28 Março 2017
Construção de pântanos e estações de tratamento podem acabar com o desperdício de água e ainda gerar biocombustível
"Até 2025, a escassez absoluta de água será uma realidade diária para cerca de 1,8 bilhão de pessoas", escreve Tamara Avellán, doutora e pesquisadora na Unidade de Gestão de Recursos Hídricos da Universidade das Nações Unidas (UNU-FLORES, Alemanha), em artigo publicado por The Conversation e reproduzido por CartaCapital, 27-03-2017.
Em um mundo onde os recursos vitais são cada vez mais escassos, os países não se podem dar ao luxo de desperdiçá-los. Mas é exatamente isso o que fazemos. Após utilizarmos água em nossas casas e empresas, ela é descartada – contendo muitos recursos valiosos.

━━━━━━━━━━

Tarefas:
**A)** Digite de novo, sem mudar nada, o trecho do texto sobre o desperdício de água de "Em um mundo" até "muitos recursos valiosos.".
**B)** Escreva a continuação do texto sobre o desperdício de água, começando logo depois da última frase.
Os dados abaixo não são necessários.

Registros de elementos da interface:
━━━━━━━━━━

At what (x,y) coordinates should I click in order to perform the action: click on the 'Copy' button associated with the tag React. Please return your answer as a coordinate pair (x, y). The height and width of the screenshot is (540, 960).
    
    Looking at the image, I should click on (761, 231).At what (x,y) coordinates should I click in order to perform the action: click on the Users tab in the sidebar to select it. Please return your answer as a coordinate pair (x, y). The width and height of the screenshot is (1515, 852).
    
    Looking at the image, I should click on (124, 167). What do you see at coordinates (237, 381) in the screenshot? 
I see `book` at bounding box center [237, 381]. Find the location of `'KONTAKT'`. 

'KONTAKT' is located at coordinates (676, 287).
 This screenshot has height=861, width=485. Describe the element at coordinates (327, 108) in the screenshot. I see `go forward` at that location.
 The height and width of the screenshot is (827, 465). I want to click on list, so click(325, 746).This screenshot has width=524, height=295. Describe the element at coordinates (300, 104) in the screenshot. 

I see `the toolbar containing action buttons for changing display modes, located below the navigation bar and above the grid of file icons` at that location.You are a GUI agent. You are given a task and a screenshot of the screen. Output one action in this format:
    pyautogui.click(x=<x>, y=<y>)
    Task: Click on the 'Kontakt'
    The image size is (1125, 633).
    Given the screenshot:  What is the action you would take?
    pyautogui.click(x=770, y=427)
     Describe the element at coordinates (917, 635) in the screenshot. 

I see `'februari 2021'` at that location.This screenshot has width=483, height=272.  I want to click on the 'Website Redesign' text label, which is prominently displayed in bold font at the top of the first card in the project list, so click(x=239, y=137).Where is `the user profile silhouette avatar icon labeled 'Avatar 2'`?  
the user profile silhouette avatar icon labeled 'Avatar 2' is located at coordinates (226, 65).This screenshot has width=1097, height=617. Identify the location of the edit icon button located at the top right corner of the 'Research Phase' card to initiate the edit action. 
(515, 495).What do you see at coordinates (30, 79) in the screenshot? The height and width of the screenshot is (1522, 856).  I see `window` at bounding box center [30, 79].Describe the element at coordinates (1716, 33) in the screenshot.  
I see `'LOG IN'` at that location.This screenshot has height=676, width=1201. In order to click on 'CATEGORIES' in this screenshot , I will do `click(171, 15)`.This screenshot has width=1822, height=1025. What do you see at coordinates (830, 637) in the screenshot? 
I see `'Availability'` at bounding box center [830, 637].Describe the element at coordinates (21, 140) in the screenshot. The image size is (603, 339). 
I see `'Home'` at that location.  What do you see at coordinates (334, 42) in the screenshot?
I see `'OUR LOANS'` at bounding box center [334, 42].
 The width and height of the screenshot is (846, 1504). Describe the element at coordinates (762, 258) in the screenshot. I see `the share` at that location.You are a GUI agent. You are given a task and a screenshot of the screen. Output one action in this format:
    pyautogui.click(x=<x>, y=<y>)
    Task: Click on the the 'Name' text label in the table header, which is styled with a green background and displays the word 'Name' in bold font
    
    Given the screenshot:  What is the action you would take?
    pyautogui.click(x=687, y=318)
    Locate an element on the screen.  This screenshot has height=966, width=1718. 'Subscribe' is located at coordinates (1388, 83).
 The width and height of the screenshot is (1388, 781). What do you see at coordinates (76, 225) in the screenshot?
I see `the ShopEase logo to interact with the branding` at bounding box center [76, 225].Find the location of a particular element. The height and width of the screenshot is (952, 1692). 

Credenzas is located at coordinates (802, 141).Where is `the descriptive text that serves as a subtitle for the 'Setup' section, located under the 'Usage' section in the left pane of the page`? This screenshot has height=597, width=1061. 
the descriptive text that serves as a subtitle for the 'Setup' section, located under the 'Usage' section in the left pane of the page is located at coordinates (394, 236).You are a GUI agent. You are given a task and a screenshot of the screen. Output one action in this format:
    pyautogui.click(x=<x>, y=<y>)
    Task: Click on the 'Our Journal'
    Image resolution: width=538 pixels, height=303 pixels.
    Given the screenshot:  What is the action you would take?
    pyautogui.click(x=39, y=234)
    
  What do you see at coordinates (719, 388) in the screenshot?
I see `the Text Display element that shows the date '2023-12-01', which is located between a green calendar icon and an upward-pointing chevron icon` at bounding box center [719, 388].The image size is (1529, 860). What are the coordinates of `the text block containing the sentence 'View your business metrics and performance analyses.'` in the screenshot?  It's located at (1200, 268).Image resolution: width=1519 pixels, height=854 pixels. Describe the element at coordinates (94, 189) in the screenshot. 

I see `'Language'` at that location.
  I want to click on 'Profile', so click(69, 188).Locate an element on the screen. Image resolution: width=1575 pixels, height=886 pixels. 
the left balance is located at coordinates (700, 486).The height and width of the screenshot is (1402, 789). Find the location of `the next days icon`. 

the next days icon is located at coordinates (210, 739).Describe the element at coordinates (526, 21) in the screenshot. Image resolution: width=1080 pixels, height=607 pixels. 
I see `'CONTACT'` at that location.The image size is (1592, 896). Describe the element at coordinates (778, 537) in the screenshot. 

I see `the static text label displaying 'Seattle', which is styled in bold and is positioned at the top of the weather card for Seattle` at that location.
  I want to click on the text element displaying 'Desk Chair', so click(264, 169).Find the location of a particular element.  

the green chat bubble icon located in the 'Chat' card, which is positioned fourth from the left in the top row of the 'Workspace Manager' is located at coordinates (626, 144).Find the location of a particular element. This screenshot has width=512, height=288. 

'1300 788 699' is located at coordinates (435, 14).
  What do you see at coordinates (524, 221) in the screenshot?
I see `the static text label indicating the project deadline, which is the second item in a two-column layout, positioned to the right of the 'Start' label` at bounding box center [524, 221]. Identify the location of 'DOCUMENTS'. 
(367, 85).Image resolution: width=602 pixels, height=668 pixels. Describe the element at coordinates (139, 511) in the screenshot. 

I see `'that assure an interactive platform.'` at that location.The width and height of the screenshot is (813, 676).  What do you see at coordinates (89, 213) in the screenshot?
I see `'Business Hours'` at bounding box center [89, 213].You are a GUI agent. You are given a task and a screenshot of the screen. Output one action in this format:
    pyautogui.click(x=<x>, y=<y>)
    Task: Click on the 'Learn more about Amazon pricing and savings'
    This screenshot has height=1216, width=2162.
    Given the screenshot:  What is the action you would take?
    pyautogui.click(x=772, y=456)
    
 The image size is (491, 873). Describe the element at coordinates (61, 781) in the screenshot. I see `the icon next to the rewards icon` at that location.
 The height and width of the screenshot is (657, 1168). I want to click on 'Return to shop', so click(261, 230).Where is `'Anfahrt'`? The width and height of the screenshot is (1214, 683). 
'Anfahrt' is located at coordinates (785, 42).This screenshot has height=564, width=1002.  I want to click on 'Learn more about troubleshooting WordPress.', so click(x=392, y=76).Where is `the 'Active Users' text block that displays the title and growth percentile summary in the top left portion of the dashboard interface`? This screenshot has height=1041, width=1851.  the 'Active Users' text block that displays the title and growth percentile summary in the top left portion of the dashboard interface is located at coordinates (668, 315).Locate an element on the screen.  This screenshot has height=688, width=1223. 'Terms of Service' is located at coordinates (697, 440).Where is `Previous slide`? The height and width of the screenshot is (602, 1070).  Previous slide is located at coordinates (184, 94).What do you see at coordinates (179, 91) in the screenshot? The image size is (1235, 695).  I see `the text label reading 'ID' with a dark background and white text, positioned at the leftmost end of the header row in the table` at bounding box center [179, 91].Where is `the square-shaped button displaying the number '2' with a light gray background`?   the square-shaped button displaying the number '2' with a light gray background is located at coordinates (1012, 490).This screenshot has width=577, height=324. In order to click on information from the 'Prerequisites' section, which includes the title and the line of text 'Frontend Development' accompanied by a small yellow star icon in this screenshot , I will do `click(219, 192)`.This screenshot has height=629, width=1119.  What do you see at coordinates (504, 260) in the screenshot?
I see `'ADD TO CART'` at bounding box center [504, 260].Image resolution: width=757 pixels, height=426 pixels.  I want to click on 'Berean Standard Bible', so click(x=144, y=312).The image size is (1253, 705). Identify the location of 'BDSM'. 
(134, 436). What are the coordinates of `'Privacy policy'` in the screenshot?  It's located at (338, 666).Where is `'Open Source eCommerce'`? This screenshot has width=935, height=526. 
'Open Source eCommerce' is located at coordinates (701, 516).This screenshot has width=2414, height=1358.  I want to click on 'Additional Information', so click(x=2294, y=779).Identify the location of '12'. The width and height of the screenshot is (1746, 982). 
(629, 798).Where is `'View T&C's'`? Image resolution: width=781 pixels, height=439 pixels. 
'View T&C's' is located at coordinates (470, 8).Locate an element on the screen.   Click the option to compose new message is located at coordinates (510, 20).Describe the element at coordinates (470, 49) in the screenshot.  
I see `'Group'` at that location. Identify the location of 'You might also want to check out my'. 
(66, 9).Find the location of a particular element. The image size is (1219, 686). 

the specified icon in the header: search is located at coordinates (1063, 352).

━━━━━━━━━━

Respostas esperadas:
**A)**
Em um mundo onde os recursos vitais são cada vez mais escassos, os países não se podem dar ao luxo de desperdiçá-los. Mas é exatamente isso o que fazemos. Após utilizarmos água em nossas casas e empresas, ela é descartada – contendo muitos recursos valiosos.

**B)**
As águas residuais são ricas em carbono e nutrientes e, se coletadas e tratadas adequadamente, podem fornecer água nova, fertilizantes e energia. Diversas nações e grandes cidades já construíram sofisticadas estações de tratamento de águas residuais que eficazmente recuperam nutrientes, bioenergia e produzem “água nova”, que pode ser reutilizada. Contudo mais de 80% de todas as águas residuais, ainda fluem para ecossistemas naturais, poluindo o meio ambiente e levando consigo valiosos nutrientes e outros materiais recuperáveis.
Os sistemas de águas residuais em grandes cidades são frequentemente eficazes, embora também sejam muito caros de construir, manter e operar. Contudo, esse cenário é melhor do que a atual situação em pequenas cidades. Nestes locais, encontram-se frequentemente sistemas mal adaptados, com falta de equipe para realizar a manutenção e a operação necessária.
Em países latino-americanos, os habitantes de pequenas e médias cidades têm, no máximo, tratamento in situ sob a forma de fossas sépticas, às quais não se efetua manutenção regular e adequada.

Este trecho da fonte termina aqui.